Tuesday rolled around and I thought we were in the clear. I posted a grateful message of thanks. At about 7:45 p.m. my phone rang. My heart sank as I heard my son’s tears before I heard his voice. He begged and pleaded with me to come pick him up. He declared that he could NOT stay one more night. I tried being nice. I tried being stern. Finally I spoke with his head counselor who relayed that Pierce had had a good day, until he got mail from home. I got my ex-husband on the phone because frankly, I was cracking. The weight of the tears and the despair was weakening my soul. Still, I didn’t feel “right” about picking him up early from camp. Together, the adults made some tough decisions that night. We decided that unless Pierce was injured, there were to be no more phone calls home. That ability was totally taken off of the table. We also made the seemingly cruel decision to withhold ALL of his mail for the remainder of the week. He would get his mail on Saturday after graduation when we were there to pick him up. I asked his counselor only one small favor . . . could he just text me and let me know that Pierce was ok at night. He was immediately receptive and followed through with this and Pierce was none the wiser.

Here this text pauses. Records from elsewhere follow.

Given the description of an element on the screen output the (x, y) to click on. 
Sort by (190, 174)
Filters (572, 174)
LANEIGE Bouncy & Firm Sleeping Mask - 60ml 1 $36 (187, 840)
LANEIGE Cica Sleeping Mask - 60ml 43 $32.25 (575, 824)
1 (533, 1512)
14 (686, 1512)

tough loveSaturday morning rolled around and the two hour ride to Summerton and Camp Bob Cooper felt like it might as well have been ten hours long. We arrived and gathered Pierce’s belongings. We waited on the graduation ceremony to begin. My son beamed when he saw us. My heart swelled to see that other than having a little tan, he looked no worse for the wear. The campers marched in and performed their group cadences. As the sun rose higher and the temperature crept up, the ceremony began to draw to a close; there was only the awarding of the two camp awards left. The first was the MVPeavy award (camper of the year). As the description was read off, Pierce’s dad and I looked at each other and whispered that it sounded like it was Pierce they were talking about. What? It was Pierce. Tears fell from my eyes as my ten year old’s name was called out as having been chosen as the MVP of the entire camp. My child, who had called home twice, adamant that he could not spend one more night there, had just been called out for displaying notable assistance to other campers during activities and for having a positive and helpful attitude. Suffice to say, I was, and am, proud beyond words of my son.

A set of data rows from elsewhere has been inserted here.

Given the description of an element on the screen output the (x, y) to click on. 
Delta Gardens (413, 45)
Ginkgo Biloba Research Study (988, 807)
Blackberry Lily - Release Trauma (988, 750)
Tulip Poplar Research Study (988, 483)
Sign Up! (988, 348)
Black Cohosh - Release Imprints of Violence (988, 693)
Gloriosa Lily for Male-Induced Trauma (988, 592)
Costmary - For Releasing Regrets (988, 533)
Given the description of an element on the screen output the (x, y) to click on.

However, my pride is not rooted so much in him having received the award as it is in his overcoming a challenge that seemed insurmountable. What would have happened had I caved on the first night, or even the second, and gone and picked him up? I would have sent him a solid message that I would rescue him at any point in time when life gets just a little tough. Make no mistake, tough love is HARD; I cried that week; I barely slept that week; my concentration was at an all time low that week. Every day it seems that we hear, see, or read some article about the increasing role of helicopter parents in today’s children. We see parents who constantly rescue their children from any level of difficulty or disappointment in life, whether it be in school, on the playground, or even in college of all places!! Was Pierce disappointed in my not coming to pick him up? I’m sure that he was. Was being away from home with no familiar face difficult for Pierce? Again, I’m sure that it was. But, when my son looks at me on a regular basis and tells me “thank you for sending me to camp” and how excited he seems to be about attending camp next year, it makes the tears, worry, sleeplessness, and, most importantly, the tough love completely worth it. Are there some situations from which we, as parents, need to rescue our children? Certainly. But there comes a point in time when we, as parents, must learn what is really helping them out of harm’s way and what is just interfering with a part of growing up and requires just a smidge of “tough love”.